Yes, we don’t now see Jesus, as the disciples once did, and don’t yet see all the riches that await us, as the saints in glory now do. Our living hope is rooted in an invisible reality, so that we have to, as Paul put it, “walk by faith and not by sight”. By faith, we trust in Christ’s death and resurrection, something no longer visible, and rely on His inheritance, something not yet visible.
What are we to take away from all this?
First, we can rejoice in the living hope that no one and nothing can take away the initial gifts God has already given – gifts better than wealth, looks, prestige and worldly power – gifts like the fruit of the Spirit and a vibrant relationship with Christ. Of course, we may suffer the loss of many good gifts: but Christ did not suffer that we might not suffer on earth but that we might suffer as He suffers – over injustice, cruel indifference to the needy, alienation from God and/or a community of love – and that we might suffer in a way that teaches us empathy, compassion and our own need for God. Christ may not give us better times, but He will use bad times to give us a better life.
For example, in my youth a man with significant authority over me would work out his own issues on me. For even minor infractions, he would lacerate me with berating and seemingly endless tongue-lashings that were the psychological equivalent of the Chinese torture of “death by a thousand little cuts”. They left me feeling humiliated, demeaned, deeply ashamed, deeply guilty, deeply unworthy. But they also gave me that “poverty of spirit” that Jesus says makes people aware of their need of God and thereby makes His kingdom their own. Further, the put-downs made me sensitive to the pain of others and eager to alleviate it. Because God has healed my wounds, I have a “living hope” of His healing others.

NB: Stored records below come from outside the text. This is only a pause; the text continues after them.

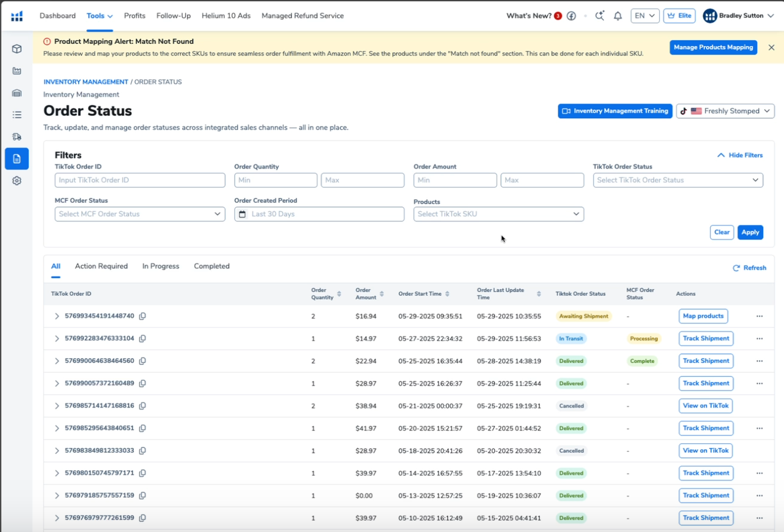Viewport: 784px width, 532px height.
Task: Sort by Order Quantity column
Action: pos(339,294)
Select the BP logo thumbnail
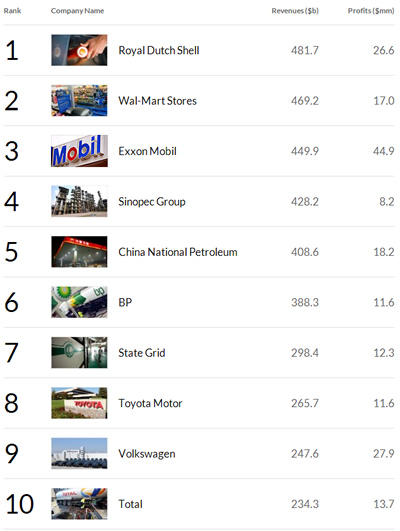Viewport: 400px width, 531px height. coord(79,302)
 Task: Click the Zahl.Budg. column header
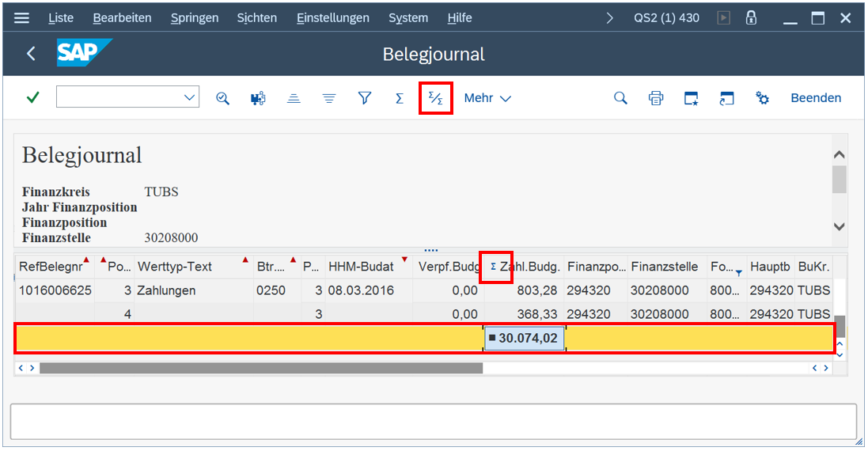[x=529, y=267]
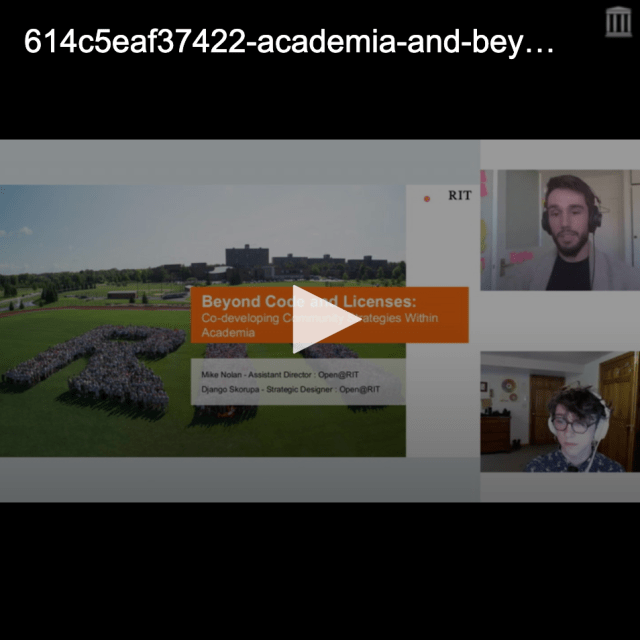640x640 pixels.
Task: Click the black letterbox area below video
Action: 320,570
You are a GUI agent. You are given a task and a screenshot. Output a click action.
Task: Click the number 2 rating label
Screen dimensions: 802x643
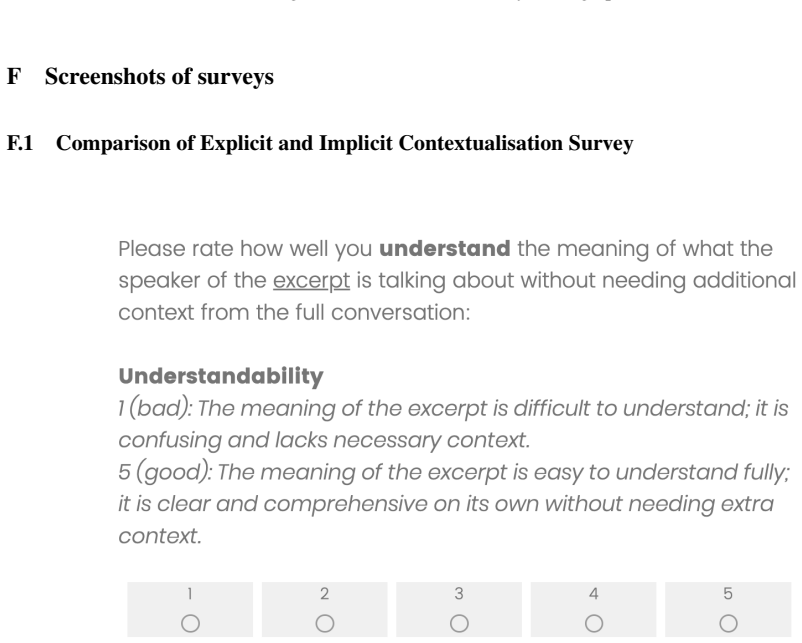click(x=324, y=593)
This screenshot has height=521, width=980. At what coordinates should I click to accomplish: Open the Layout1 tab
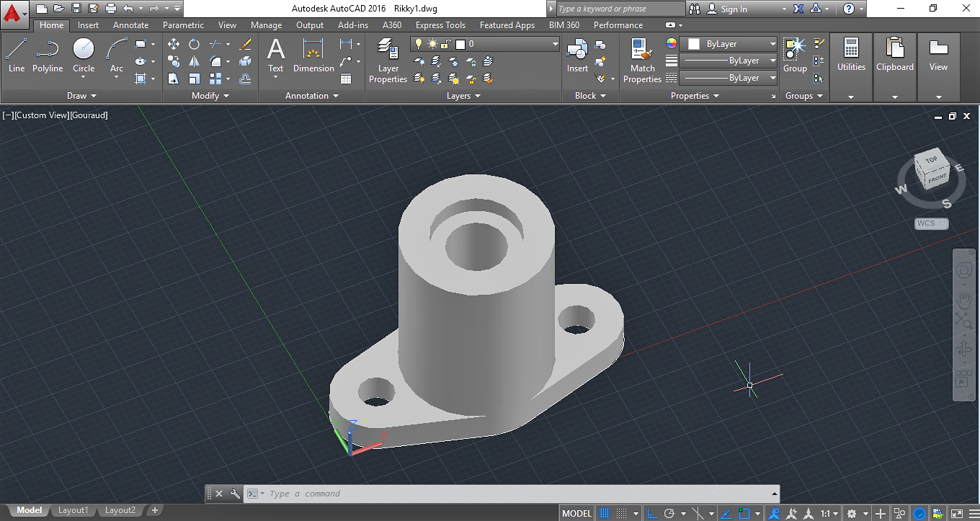coord(73,510)
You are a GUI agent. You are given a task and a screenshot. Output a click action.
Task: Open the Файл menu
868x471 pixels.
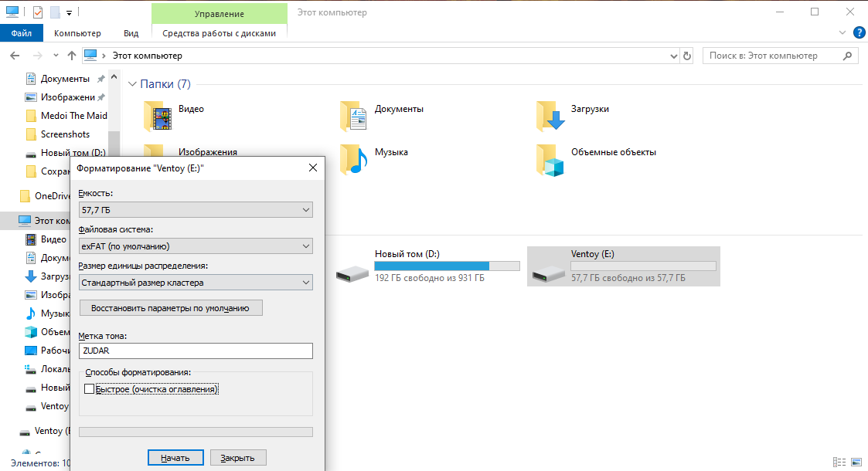22,33
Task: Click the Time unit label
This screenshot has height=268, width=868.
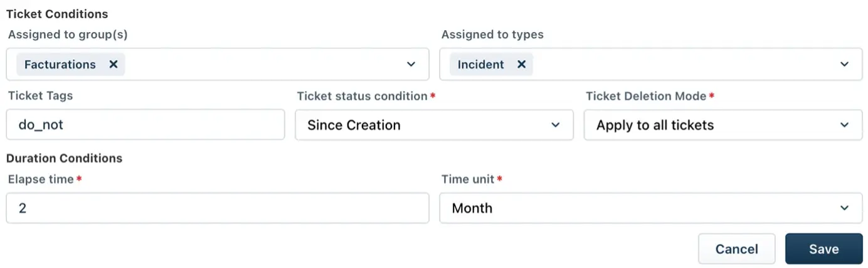Action: [468, 179]
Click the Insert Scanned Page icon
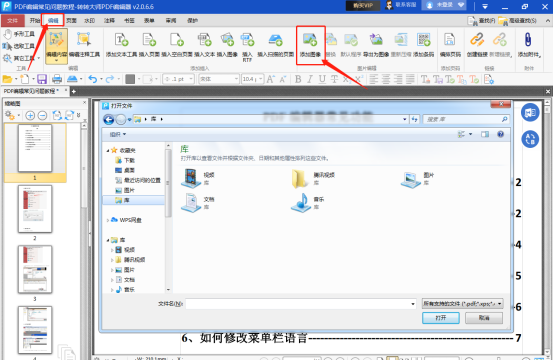The height and width of the screenshot is (361, 554). (275, 40)
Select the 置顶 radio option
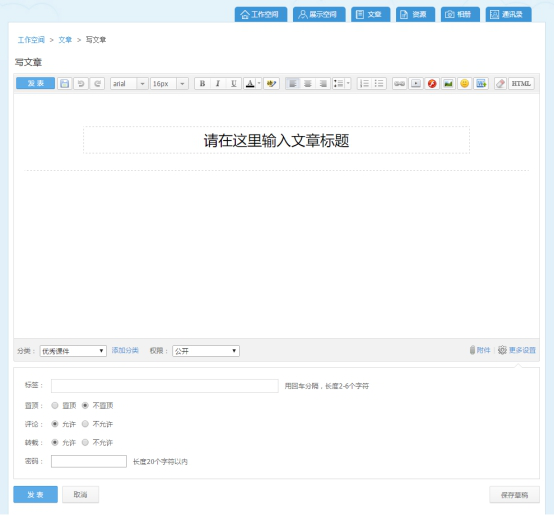Viewport: 554px width, 516px height. point(55,405)
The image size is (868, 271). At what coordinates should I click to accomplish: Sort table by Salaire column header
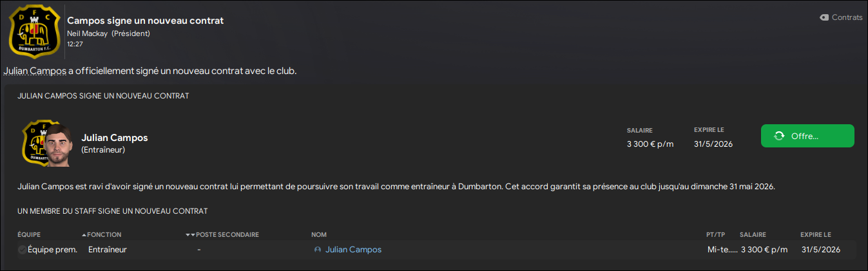coord(753,235)
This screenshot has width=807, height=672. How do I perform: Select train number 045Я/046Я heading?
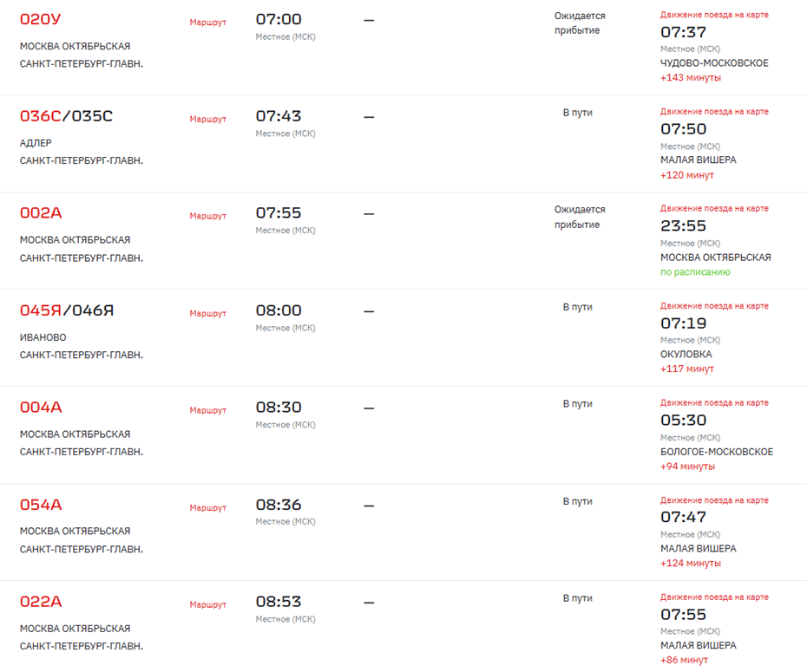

Second, we can rejoice in the hope that even better gifts are on their way. One day all the people broken by injustice and prejudice will be made whole, all the unfair suffering will be made up for, all the fearful hearts will be put at peace, all the alienation will be overcome, all the crimes of humanity will be rendered to hurt anyone anymore – and all will become beautiful, true and right.
We cannot yet see the whole reality of that hope. It remains as invisible as sound, but it exists as substantial as the music of violin, organ and human voice.
Let us then walk by faith and not by sight, and rejoice in the living hope Christ gives!